Mon ambition est que cet accès puisse également se réaliser au niveau des CIRP.
Le DAP a écrit en ce sens au DGPN.
9ème point : établir des règles de contrôle interne et d’évaluation de la structure et en garantir la mise en œuvre effective.
Sur ce point, la réforme de l’inspection générale des services judiciaires, des instances de contrôle interne et la centralisation appliquée devront permettre de satisfaire à cette demande.
Nous devons encore progresser dans la définition des processus qui découleront de la mise en œuvre des textes réglementaires que je vais bientôt évoquer.
10ème orientation : définir les axes de développement et les priorités du renseignement pénitentiaire.
Ce point revêt pour moi une importance particulière.
Je souhaite en effet que le renseignement pénitentiaire réponde à des orientations.
Il ne s’agit pas de rédiger un catalogue du renseignement, prévoyant une recherche tous azimuts.

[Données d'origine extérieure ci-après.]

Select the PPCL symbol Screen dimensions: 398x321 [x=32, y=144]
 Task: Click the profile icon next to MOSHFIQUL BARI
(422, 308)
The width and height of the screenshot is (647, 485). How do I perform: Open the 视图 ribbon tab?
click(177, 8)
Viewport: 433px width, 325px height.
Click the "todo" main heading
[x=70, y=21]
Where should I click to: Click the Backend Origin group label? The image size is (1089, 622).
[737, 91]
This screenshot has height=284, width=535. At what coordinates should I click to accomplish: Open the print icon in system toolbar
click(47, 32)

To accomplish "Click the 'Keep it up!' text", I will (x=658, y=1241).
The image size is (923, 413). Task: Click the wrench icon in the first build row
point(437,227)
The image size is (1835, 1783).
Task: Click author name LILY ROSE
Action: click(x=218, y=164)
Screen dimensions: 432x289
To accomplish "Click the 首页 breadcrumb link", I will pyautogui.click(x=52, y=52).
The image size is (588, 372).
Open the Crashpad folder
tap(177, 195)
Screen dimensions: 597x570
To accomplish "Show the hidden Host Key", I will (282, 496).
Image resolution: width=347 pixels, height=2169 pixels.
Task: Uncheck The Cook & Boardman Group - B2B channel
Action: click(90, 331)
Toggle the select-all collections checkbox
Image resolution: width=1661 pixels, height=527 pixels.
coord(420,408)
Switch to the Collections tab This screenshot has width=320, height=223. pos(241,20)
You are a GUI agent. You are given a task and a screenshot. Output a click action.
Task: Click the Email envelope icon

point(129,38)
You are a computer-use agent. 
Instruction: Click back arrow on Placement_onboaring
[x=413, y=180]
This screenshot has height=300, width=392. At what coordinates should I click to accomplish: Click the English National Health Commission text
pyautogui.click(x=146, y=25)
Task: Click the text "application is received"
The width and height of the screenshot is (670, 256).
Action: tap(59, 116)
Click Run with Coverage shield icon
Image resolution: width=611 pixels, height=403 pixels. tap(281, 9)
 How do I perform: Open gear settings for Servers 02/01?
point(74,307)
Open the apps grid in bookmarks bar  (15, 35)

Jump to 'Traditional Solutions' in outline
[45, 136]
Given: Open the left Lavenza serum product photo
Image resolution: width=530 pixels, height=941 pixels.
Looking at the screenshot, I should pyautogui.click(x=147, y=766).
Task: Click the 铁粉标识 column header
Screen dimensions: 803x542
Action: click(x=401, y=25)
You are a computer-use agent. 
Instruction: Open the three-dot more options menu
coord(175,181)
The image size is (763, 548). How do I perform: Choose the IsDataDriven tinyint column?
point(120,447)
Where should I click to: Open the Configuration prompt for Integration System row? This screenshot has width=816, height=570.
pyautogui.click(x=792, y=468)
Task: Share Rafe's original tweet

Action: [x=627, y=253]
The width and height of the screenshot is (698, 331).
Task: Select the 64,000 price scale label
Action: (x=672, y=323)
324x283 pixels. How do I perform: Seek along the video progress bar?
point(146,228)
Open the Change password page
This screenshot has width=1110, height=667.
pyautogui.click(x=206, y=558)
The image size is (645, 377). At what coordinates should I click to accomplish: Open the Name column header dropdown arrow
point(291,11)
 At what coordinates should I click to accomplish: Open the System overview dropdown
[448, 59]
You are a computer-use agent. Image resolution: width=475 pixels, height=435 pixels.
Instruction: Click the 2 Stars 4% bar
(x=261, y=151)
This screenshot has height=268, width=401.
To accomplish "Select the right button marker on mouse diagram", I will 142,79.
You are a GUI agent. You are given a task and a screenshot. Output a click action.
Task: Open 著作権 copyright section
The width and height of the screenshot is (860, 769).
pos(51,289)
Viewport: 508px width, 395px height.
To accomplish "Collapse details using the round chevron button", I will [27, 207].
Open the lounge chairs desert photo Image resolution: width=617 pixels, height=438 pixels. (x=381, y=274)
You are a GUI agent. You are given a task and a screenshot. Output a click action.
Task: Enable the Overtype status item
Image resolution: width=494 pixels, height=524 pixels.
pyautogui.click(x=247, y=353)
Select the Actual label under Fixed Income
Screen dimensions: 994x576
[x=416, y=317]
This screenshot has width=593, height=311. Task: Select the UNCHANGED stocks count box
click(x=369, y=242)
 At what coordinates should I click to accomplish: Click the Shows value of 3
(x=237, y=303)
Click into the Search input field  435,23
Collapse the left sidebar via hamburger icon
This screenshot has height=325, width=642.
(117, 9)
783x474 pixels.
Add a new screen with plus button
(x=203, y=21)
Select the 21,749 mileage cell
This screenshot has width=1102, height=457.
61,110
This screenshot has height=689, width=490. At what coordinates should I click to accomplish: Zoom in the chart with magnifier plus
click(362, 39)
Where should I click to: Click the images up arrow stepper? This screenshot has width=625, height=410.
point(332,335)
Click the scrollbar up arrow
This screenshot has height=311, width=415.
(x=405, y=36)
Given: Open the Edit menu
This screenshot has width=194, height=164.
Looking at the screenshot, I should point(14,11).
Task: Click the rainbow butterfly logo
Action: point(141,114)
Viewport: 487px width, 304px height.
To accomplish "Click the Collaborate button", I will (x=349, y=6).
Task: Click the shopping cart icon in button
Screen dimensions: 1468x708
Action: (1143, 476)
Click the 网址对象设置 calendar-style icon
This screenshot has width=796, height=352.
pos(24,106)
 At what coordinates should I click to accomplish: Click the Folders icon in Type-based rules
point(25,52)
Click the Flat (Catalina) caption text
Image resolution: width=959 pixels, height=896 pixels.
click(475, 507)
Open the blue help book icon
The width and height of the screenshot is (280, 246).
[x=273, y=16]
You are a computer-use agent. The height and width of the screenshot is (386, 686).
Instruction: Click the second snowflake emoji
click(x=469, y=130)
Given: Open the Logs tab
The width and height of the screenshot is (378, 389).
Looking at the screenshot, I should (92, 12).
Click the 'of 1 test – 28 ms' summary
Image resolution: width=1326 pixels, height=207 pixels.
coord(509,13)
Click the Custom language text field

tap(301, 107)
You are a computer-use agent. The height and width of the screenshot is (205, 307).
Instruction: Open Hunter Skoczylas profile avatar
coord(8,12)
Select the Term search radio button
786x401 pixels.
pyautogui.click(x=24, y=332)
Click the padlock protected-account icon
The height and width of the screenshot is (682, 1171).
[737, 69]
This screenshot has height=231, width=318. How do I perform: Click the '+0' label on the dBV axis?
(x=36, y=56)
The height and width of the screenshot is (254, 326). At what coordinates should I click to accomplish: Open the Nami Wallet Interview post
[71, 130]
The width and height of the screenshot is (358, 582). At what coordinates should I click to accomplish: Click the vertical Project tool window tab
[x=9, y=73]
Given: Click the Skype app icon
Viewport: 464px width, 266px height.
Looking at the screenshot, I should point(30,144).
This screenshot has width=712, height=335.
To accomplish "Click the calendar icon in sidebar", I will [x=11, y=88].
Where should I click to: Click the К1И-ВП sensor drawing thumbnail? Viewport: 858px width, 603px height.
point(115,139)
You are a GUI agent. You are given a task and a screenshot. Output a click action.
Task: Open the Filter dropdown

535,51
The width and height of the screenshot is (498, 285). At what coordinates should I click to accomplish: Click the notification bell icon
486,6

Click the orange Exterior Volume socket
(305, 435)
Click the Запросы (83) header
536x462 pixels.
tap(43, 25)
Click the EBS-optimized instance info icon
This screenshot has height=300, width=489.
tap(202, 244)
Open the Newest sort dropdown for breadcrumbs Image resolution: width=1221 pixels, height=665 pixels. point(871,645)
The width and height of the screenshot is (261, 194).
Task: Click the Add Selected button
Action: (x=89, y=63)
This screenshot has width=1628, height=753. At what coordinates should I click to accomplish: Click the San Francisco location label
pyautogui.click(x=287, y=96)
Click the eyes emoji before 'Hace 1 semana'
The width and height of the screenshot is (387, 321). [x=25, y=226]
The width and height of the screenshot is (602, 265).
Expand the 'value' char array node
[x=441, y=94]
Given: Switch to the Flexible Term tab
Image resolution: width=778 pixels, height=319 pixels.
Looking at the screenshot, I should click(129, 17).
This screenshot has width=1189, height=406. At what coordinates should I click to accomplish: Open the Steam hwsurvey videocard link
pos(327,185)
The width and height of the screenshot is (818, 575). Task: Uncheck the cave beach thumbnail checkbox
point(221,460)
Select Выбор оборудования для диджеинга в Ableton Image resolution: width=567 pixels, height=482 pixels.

Comme nos moyens sont restreints, en plein développement, nous devons donc faire des choix tout en nous ménageant la possibilité d’anticiper la menace.
Nous sommes aujourd’hui accaparés par le terrorisme et la radicalisation violente.
Mais, en dehors des islamistes, nos prisons continuent de vivre, parfois de convulser, nos services pénitentiaires d’insertion et de probation continuent d’accueillir un public pour lequel ils doivent mettre en œuvre une mission difficile.
Je ne veux pas céder à l’oubli de ce qui n’occupe pas la une de la presse et qui structure pourtant le milieu dont les personnels du ministère de la Justice assurent la gestion.
D’ici la fin du deuxième trimestre, j’aurai donc validé des orientations qu’il appartiendra à mon successeur d’apprécier.
Je veux par exemple ne pas délaisser le suivi des 470 personnes détenues liées à de grands réseaux de criminalité organisée et amplifier la lutte, au sein des établissements, contre les ramifications potentielles de ces organisations.
Pour cela, nous devons connaître les réseaux, y compris hors de nos murs, et donc accroitre le travail partenarial en sens.